Activity:
Transcribe exactly, and without pictures, only the lines from the one bearing "Open the Annotation tag icon tab" through the final line of the data below.

Exercise inputs:

=== Section Start ===

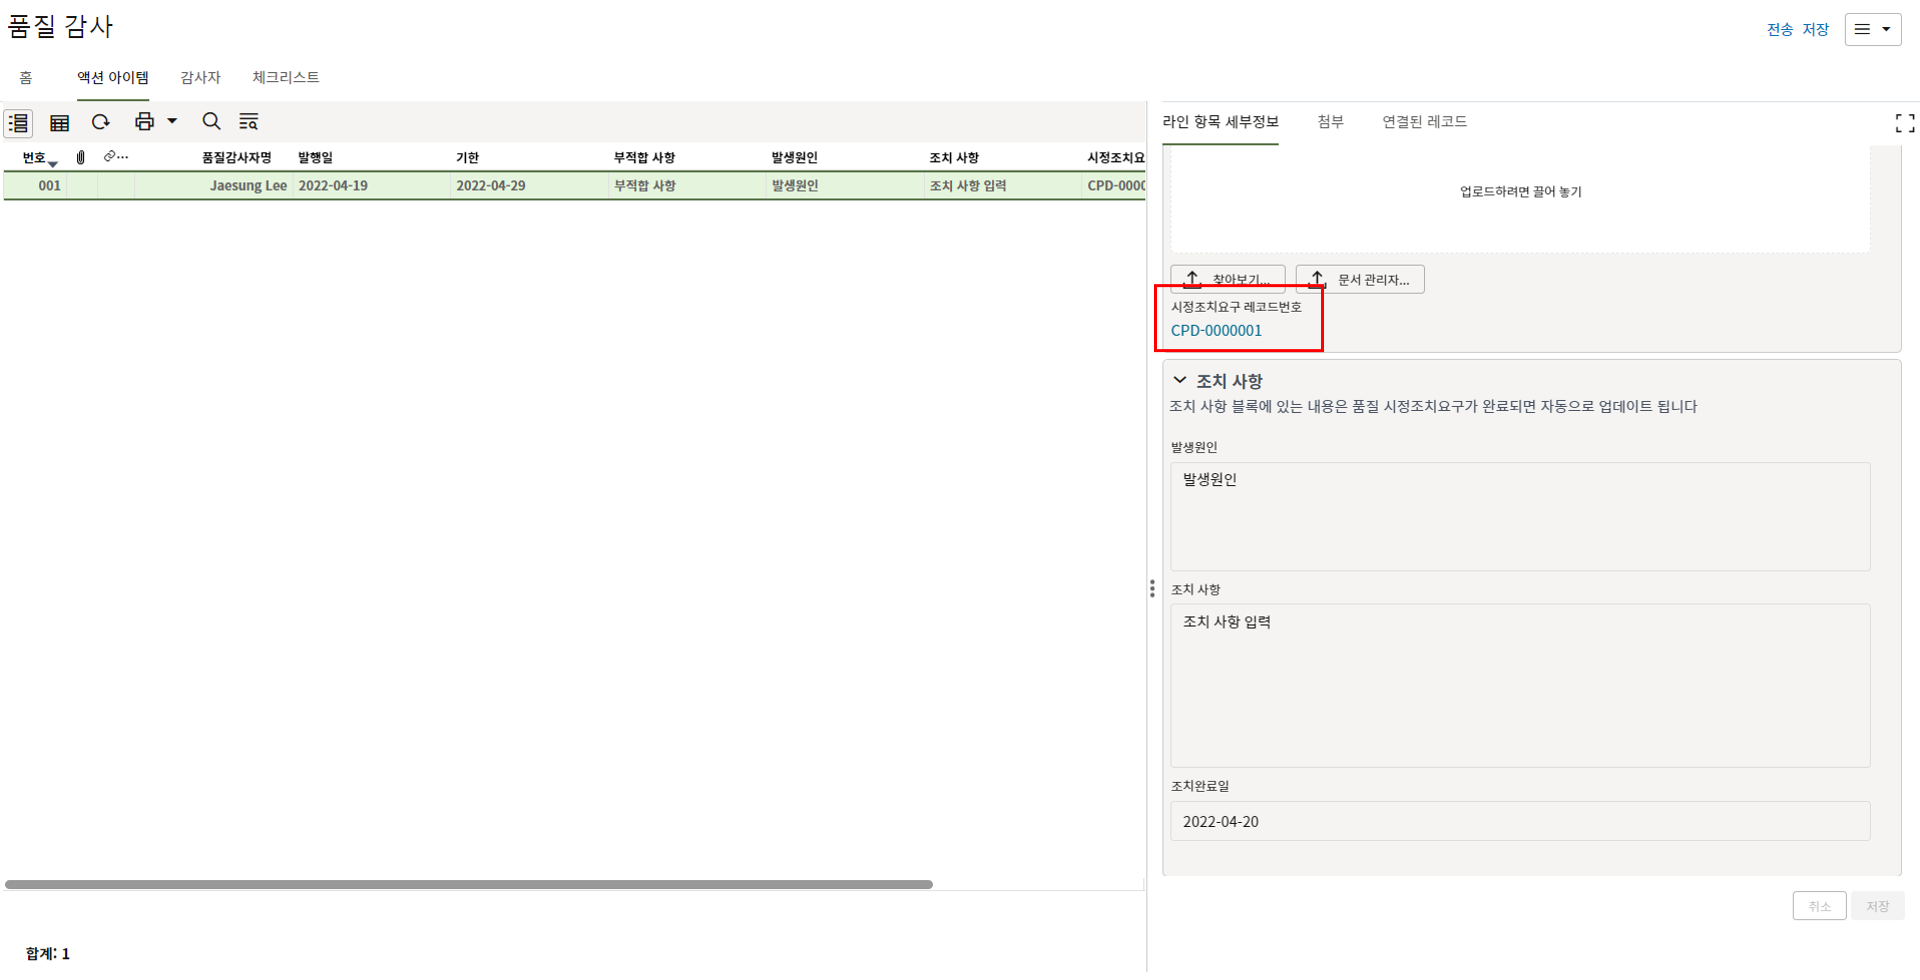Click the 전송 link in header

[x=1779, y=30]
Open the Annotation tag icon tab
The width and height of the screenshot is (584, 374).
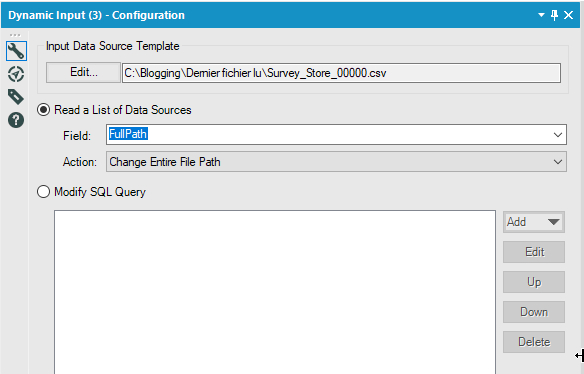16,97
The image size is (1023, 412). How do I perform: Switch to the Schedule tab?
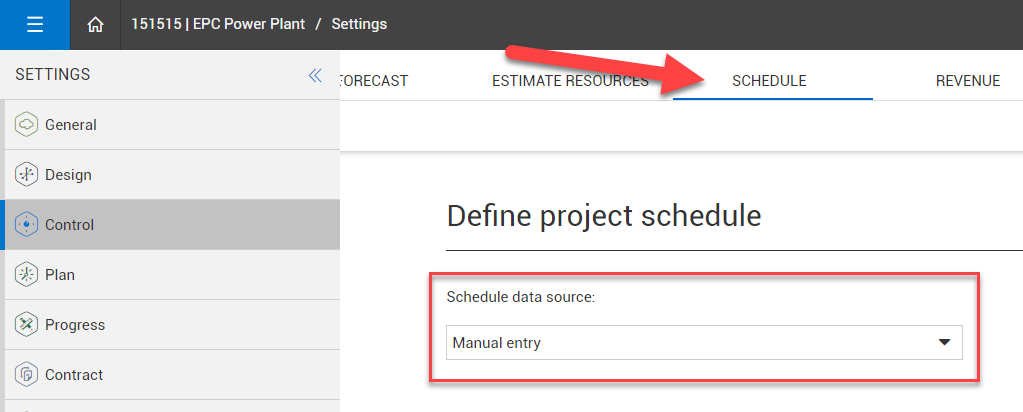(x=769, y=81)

=== Section End ===

Problem solution:
Open the Annotation tag icon tab
The width and height of the screenshot is (584, 374).
16,97
The image size is (1023, 412). How do I perform: Switch to the Schedule tab?
(x=769, y=81)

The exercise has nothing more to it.